*ASSIGNMENT*:
Nothing in the entries below may be altered; print them as they stand.
-- Opening Marker --
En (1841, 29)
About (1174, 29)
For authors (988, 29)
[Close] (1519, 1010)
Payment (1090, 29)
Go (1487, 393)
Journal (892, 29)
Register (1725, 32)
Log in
-- Closing Marker --
*EXERCISE OUTPUT*:
En (1841, 29)
About (1174, 29)
For authors (988, 29)
[Close] (1519, 1010)
Payment (1090, 29)
Go (1487, 393)
Journal (892, 29)
Register (1725, 32)
Log in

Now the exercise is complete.